* **What you are asked to do**:
Report only how many lines of the records contain the word "dropdown".

Collected data
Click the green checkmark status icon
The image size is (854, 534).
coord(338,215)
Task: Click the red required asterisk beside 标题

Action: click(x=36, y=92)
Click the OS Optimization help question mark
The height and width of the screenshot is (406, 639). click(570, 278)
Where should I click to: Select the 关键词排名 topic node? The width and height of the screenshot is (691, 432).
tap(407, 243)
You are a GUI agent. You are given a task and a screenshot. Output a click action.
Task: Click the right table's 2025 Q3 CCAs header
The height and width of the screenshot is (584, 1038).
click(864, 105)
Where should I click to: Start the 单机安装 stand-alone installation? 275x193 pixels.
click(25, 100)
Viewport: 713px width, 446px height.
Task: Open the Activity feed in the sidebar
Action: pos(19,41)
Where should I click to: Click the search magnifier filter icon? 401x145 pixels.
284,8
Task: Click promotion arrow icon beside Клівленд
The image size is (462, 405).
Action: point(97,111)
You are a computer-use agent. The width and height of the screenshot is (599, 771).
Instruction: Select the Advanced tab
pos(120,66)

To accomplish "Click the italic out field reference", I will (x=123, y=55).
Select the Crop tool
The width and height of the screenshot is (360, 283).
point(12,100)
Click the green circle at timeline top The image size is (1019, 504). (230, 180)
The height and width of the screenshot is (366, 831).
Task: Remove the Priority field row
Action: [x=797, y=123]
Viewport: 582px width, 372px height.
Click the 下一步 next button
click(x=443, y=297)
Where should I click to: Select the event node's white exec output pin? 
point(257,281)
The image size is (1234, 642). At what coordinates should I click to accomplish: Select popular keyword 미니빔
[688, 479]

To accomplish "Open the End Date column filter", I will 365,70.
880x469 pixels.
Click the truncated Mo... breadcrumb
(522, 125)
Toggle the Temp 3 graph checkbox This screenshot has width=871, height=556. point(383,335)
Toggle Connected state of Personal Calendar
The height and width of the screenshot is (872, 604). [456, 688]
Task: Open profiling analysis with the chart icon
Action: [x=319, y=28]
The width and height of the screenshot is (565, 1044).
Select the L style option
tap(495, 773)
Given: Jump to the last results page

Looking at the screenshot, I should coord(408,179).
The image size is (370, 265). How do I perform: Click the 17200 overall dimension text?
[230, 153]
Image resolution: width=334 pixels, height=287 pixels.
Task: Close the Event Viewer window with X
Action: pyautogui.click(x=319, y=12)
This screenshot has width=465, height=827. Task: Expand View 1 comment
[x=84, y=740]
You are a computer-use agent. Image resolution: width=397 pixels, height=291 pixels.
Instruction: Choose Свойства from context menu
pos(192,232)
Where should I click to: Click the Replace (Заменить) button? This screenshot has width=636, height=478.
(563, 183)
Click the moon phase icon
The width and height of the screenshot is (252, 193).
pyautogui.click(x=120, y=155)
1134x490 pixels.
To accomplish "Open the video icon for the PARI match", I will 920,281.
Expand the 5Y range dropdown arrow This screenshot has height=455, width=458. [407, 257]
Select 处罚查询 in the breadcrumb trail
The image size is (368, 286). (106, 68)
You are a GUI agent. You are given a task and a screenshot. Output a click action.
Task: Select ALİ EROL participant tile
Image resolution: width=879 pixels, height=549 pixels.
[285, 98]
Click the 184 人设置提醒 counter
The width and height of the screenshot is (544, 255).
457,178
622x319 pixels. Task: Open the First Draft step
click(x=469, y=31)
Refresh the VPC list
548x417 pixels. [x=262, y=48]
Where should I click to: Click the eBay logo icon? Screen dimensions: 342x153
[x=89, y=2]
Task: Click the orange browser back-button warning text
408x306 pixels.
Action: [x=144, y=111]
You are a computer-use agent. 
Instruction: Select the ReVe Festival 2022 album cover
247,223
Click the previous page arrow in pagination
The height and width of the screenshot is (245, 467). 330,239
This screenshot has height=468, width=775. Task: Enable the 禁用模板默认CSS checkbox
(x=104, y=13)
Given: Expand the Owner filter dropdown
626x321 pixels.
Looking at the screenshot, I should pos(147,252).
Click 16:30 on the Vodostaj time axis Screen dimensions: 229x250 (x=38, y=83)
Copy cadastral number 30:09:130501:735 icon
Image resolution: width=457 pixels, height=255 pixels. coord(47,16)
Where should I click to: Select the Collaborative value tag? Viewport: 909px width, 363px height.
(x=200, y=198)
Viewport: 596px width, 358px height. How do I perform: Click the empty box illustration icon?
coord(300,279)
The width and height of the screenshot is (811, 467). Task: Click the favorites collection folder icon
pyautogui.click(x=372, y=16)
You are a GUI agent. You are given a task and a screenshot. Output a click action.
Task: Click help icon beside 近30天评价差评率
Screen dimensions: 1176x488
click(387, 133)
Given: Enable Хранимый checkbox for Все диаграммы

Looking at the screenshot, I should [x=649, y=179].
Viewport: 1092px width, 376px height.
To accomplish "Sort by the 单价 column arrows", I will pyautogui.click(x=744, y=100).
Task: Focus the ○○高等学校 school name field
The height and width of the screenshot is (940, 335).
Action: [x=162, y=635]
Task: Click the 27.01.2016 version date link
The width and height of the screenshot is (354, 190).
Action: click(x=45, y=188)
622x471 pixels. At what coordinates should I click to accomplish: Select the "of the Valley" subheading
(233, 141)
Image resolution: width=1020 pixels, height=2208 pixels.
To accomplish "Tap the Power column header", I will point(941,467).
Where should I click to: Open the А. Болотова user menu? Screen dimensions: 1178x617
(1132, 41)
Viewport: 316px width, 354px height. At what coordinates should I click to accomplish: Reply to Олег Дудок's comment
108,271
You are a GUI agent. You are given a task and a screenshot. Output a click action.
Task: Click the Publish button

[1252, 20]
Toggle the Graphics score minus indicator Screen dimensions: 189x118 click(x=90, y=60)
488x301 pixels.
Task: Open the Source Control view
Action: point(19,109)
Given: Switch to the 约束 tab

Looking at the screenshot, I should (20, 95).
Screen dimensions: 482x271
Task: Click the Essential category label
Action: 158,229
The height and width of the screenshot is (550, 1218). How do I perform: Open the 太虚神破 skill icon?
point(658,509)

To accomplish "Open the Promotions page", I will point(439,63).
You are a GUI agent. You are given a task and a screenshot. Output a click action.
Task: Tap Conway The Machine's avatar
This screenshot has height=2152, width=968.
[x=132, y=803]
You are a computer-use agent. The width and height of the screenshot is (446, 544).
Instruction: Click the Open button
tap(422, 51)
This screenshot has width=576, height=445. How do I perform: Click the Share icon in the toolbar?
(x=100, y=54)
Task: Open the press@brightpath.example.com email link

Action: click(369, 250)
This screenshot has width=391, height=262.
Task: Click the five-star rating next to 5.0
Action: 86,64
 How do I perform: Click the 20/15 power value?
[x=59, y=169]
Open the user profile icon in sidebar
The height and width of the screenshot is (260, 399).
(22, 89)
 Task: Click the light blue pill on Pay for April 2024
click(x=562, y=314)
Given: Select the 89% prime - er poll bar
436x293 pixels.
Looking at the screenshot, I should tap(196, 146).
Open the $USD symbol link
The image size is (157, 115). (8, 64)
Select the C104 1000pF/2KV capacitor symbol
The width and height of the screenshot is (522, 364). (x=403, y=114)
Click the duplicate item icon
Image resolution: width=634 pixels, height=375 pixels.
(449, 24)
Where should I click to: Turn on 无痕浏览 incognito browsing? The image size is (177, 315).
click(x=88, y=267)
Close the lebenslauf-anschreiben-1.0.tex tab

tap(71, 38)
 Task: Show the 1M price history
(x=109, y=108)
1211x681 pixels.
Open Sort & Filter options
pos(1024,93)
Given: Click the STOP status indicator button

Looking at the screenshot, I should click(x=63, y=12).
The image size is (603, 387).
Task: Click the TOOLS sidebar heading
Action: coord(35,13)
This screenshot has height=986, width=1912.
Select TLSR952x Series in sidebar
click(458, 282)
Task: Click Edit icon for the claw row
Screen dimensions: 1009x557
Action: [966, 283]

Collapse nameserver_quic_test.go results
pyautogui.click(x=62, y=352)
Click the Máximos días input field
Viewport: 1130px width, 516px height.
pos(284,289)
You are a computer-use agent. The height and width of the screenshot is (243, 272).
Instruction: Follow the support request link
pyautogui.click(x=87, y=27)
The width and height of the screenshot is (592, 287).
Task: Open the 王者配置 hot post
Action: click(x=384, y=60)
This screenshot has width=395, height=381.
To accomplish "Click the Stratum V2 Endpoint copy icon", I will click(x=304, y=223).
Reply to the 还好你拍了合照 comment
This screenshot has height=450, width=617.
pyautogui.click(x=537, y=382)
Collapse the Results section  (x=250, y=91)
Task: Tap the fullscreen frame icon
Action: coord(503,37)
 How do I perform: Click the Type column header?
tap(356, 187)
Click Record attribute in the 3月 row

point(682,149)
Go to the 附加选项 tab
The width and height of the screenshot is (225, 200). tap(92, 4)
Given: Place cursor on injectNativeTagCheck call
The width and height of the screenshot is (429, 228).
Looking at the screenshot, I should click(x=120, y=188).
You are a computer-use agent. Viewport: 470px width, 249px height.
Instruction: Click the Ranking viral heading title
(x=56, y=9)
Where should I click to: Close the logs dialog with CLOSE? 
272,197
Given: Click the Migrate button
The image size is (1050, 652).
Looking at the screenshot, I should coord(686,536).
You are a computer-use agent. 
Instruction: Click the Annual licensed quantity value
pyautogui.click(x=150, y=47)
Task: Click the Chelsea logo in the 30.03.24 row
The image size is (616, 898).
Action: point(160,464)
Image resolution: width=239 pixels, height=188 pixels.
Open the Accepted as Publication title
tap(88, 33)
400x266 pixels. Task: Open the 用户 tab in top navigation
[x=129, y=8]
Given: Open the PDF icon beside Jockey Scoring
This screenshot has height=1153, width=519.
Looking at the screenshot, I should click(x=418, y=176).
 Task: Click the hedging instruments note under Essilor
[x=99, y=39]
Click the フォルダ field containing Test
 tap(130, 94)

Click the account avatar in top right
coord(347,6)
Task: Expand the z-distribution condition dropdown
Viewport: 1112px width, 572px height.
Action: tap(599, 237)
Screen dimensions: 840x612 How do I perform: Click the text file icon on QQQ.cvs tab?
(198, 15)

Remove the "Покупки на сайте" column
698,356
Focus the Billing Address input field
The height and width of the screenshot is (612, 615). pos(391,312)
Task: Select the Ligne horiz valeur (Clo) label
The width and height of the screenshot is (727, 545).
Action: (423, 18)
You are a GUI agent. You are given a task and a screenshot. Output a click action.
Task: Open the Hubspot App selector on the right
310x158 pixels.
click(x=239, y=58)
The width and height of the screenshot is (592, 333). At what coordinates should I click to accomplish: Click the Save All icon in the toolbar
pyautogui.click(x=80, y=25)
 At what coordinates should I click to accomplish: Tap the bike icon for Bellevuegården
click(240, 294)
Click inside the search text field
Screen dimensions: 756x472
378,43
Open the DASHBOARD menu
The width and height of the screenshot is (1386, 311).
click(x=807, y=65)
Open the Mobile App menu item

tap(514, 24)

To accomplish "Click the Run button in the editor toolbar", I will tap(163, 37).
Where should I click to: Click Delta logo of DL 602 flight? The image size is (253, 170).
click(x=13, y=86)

* **Your solution**:
3